Back on Tuesday it was the 29th anniversary of former Hurricane Charley’s hit on Ireland.
Charley will be remembered as one of the worst storms to hit the country in living memory. It not only dropped all-time record amounts of rain causing roads and bridges to wash away but caused damaging winds over hurricane-force. Yes, no longer a ‘hurricane’, extra-tropical cyclones which originated within the tropics, often pack just as hard a punch outwith as within the tropics.
Charley initially developed as a subtropical storm on August 13, 1986 within the Gulf of Mexico but become a fully tropical entity on the 15th off the South Carolina coast. It was the 3rd storm and 2nd hurricane of the season.
On August 15th it brushed along the Outer Banks of North Carolina as a 987mb, 80 mph hurricane before heading out to sea, only slowly transitioning into an extra-tropical cyclone over the cold waters of the North Atlantic.
Charley caused coastal flooding and minor wind damage along with cutting power to 110,000 customers in southeast Virginia due to high winds. The storm caused $15 million worth of damage then.
Charley’s Greatest Impact Was In Ireland As An Extra-tropical Cyclone
Charley’s greatest impact and intensity came many hundreds of miles outwith the warm waters of tropics. Due to ‘baroclinic instability’, Charley weakened as it left the warm Gulf Stream but later re-intensified as a cold core low off SW Ireland. It became a large and strong gale-centre with central pressure at 980mb, lower than when it was at it’s strongest as a hurricane.
Interestingly, Charley’s remnants spawned a separate extra-tropical low which dove south, dissipating near Spain while the main system crossed just south of Ireland as quite the beast.

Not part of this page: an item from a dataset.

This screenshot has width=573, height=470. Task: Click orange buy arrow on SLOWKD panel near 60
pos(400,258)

On August 24, Charley dumped a lot of rain widely across Eire but as much as 11 inches (280mm) fell on Kippure, located in the mountains south of Dublin. 7.8 inches (200mm) fell within 24 hours at Kilcoole, setting a new national rainfall record for a 24 hour period. Dublin reported it’s heaviest rains in 100 years.

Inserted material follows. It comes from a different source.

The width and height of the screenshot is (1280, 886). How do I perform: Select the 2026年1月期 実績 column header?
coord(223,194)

Record rainfall was also reported in both England and Wales as the centre tracked through the English Channel. 50 mph winds were records through the channel, generating 26ft waves which halted ferry services between England and France was well as Northern Ireland and Scotland.
The summer of 1986 was a real washout of a summer with a thundery June, dullest July in 30 years and August saw a succession of storms according to one record.